[Exercise] Return the data that follows exactly. Include every line.

┄┄┄┄┄┄┄┄┄┄┄┄┄┄┄┄┄┄┄┄

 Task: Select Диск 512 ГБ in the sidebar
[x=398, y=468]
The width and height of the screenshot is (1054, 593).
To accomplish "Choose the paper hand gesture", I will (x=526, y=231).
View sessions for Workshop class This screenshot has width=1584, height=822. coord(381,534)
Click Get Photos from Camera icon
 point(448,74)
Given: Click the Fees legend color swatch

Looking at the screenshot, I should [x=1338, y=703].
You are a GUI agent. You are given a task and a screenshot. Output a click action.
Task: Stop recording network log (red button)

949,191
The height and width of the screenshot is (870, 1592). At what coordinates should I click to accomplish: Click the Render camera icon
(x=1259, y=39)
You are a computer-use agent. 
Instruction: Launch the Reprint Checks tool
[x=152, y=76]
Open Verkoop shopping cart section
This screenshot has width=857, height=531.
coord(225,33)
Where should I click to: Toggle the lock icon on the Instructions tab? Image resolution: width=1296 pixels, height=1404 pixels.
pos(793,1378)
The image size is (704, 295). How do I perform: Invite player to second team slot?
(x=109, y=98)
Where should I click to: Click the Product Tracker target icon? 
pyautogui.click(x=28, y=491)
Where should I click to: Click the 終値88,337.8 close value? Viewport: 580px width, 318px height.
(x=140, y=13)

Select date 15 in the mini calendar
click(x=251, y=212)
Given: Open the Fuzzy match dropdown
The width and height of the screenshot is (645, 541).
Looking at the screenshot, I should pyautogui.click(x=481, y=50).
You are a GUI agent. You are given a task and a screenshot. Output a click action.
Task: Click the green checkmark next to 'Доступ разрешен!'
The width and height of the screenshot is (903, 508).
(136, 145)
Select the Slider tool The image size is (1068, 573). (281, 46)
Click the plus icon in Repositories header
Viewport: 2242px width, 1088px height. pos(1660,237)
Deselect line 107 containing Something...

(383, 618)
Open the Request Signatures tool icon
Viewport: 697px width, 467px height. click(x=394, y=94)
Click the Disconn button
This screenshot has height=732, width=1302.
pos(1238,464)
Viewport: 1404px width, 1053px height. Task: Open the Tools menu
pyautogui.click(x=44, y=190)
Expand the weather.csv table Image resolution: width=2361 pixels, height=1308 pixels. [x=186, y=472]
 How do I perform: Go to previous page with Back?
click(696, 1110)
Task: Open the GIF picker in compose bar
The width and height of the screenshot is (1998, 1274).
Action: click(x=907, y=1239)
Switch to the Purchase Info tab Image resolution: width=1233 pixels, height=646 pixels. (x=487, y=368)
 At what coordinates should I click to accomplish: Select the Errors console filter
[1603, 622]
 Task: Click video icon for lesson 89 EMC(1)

┄┄┄┄┄┄┄┄┄┄┄┄┄┄┄┄┄┄┄┄

[Expected answer]
 Task: Select Диск 512 ГБ in the sidebar
[x=398, y=468]
The width and height of the screenshot is (1054, 593).
To accomplish "Choose the paper hand gesture", I will (x=526, y=231).
View sessions for Workshop class This screenshot has width=1584, height=822. coord(381,534)
Click Get Photos from Camera icon
 point(448,74)
Given: Click the Fees legend color swatch

Looking at the screenshot, I should [x=1338, y=703].
You are a GUI agent. You are given a task and a screenshot. Output a click action.
Task: Stop recording network log (red button)

949,191
The height and width of the screenshot is (870, 1592). At what coordinates should I click to accomplish: Click the Render camera icon
(x=1259, y=39)
You are a computer-use agent. 
Instruction: Launch the Reprint Checks tool
[x=152, y=76]
Open Verkoop shopping cart section
This screenshot has width=857, height=531.
coord(225,33)
Where should I click to: Toggle the lock icon on the Instructions tab? Image resolution: width=1296 pixels, height=1404 pixels.
pos(793,1378)
The image size is (704, 295). How do I perform: Invite player to second team slot?
(x=109, y=98)
Where should I click to: Click the Product Tracker target icon? 
pyautogui.click(x=28, y=491)
Where should I click to: Click the 終値88,337.8 close value? Viewport: 580px width, 318px height.
(x=140, y=13)

Select date 15 in the mini calendar
click(x=251, y=212)
Given: Open the Fuzzy match dropdown
The width and height of the screenshot is (645, 541).
Looking at the screenshot, I should pyautogui.click(x=481, y=50).
You are a GUI agent. You are given a task and a screenshot. Output a click action.
Task: Click the green checkmark next to 'Доступ разрешен!'
The width and height of the screenshot is (903, 508).
(136, 145)
Select the Slider tool The image size is (1068, 573). (281, 46)
Click the plus icon in Repositories header
Viewport: 2242px width, 1088px height. pos(1660,237)
Deselect line 107 containing Something...

(383, 618)
Open the Request Signatures tool icon
Viewport: 697px width, 467px height. click(x=394, y=94)
Click the Disconn button
This screenshot has height=732, width=1302.
pos(1238,464)
Viewport: 1404px width, 1053px height. Task: Open the Tools menu
pyautogui.click(x=44, y=190)
Expand the weather.csv table Image resolution: width=2361 pixels, height=1308 pixels. [x=186, y=472]
 How do I perform: Go to previous page with Back?
click(696, 1110)
Task: Open the GIF picker in compose bar
The width and height of the screenshot is (1998, 1274).
Action: click(x=907, y=1239)
Switch to the Purchase Info tab Image resolution: width=1233 pixels, height=646 pixels. (x=487, y=368)
 At what coordinates should I click to accomplish: Select the Errors console filter
[1603, 622]
 Task: Click video icon for lesson 89 EMC(1)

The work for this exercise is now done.